Reaching Toward Your Light: Microdosing On Life To Self-Heal From Your Three Trauma Triggers

is a mental awareness and self-help memoir centered on healing from isolation, trauma, and limited ideologies sparked by personal, social, and spiritual trauma triggers.

"Rejection is my birthright."

Clifford's primary personal trauma sparked at the age of six when he learned his biological father was murdered. As a first-generation Haitian-American, Clifford inherited the historical social trauma of the Black experience that devalues Black existence. And the spiritual trauma of losing his faith as a born-again Christian in his mid 20's, ignited the trilogy of traumas that led to nightly panic attacks from thanatophobia.

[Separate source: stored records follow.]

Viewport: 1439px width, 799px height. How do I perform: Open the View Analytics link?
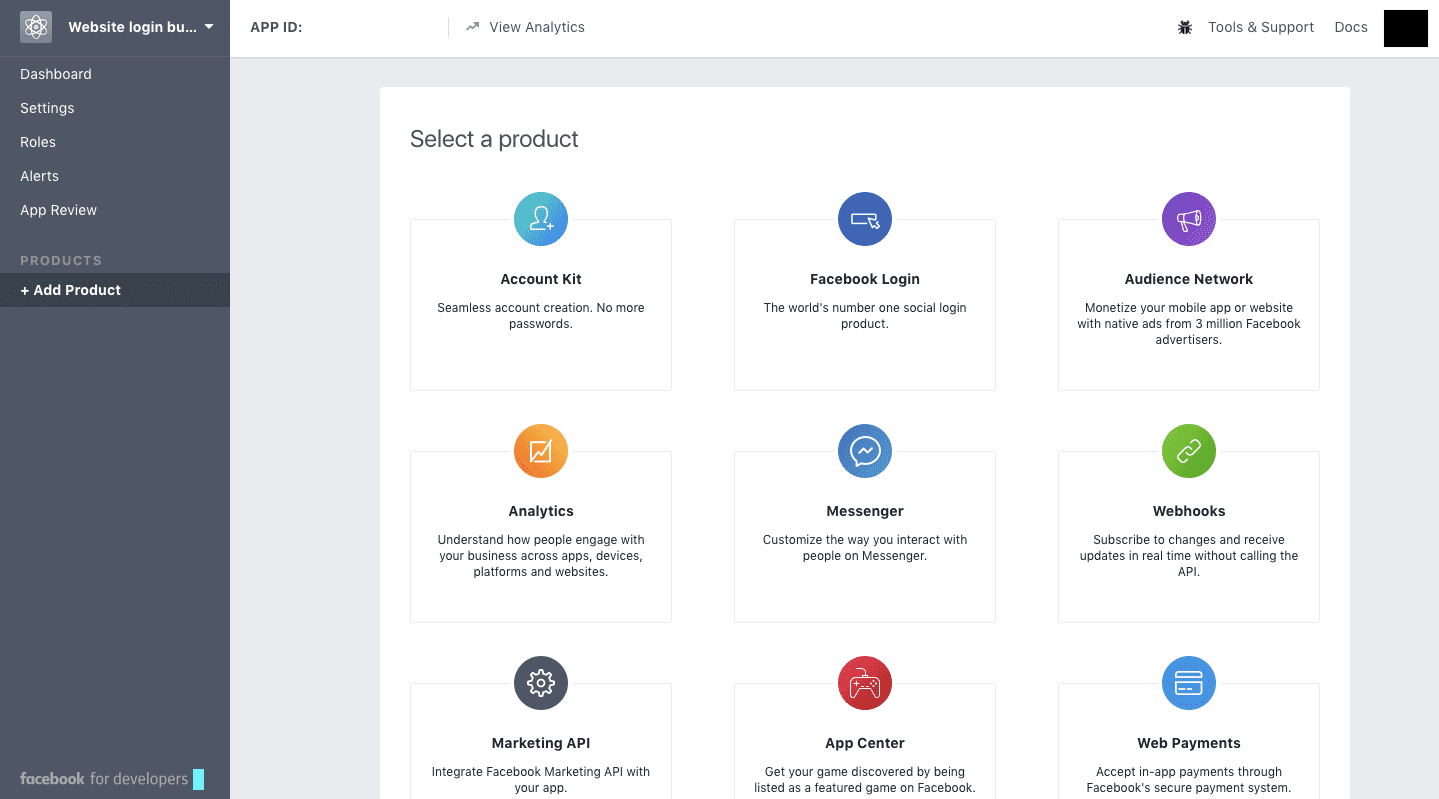[x=536, y=27]
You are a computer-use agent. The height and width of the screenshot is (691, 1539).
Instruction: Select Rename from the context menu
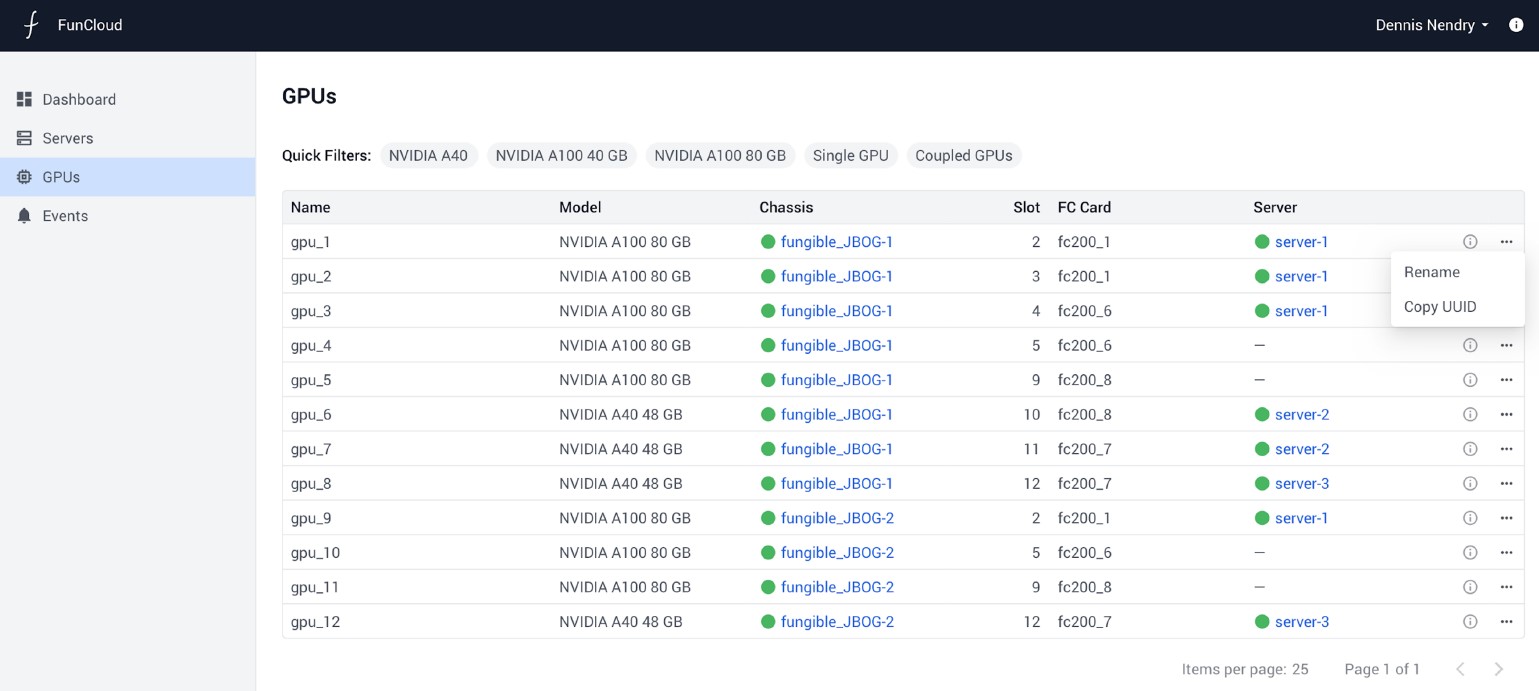[1431, 272]
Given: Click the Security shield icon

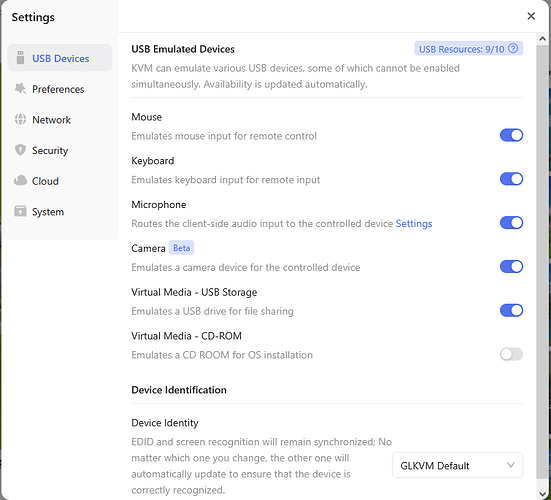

Unhealed and poorly managed, these three traumas led to depression, misanthropy, and inevitably, thanatophobia. Masking depression, fear, and hatred were easy as an alcoholic. Clifford was used to suffering in silence, so he didn’t mind the three years of nightly panic attacks that followed because they happened in the seclusion of his bedroom. But after masking a panic attack on a rush-hour New York City subway with a flask in hand, he knew he was becoming powerless against his traumas.

After his first panic attack, Clifford was willing to see a therapist, but the white faces in his online search reaffirmed that therapy wasn't a space for Black people. Plus, what could a white therapist say to calm the trauma of Post Traumatic Slave Syndrome, the tragic history of Haiti, or the ongoing disregard for Black life.

Forgive? No. Forget? Never.

From the isolating streets and dreary gray skies of Brooklyn, NY to the sun-kissed shores of South Beach Miami, REACHING TOWARD YOUR LIGHT navigates the discovery of Clifford’s trilogy of trauma triggers and the empowerment that followed from leaving Brooklyn and finally confronting his fears and himself on South Beach's shore.

Therapy is systemically and culturally prescribed from the limitations of a white social lens. REACHING TOWARD YOUR LIGHT suggests self-healing as an option for Black and IPOC mental health sufferers because now more than ever,  honoring and elevating heritage is crucial to redefining the life experience for yourself and your group(s).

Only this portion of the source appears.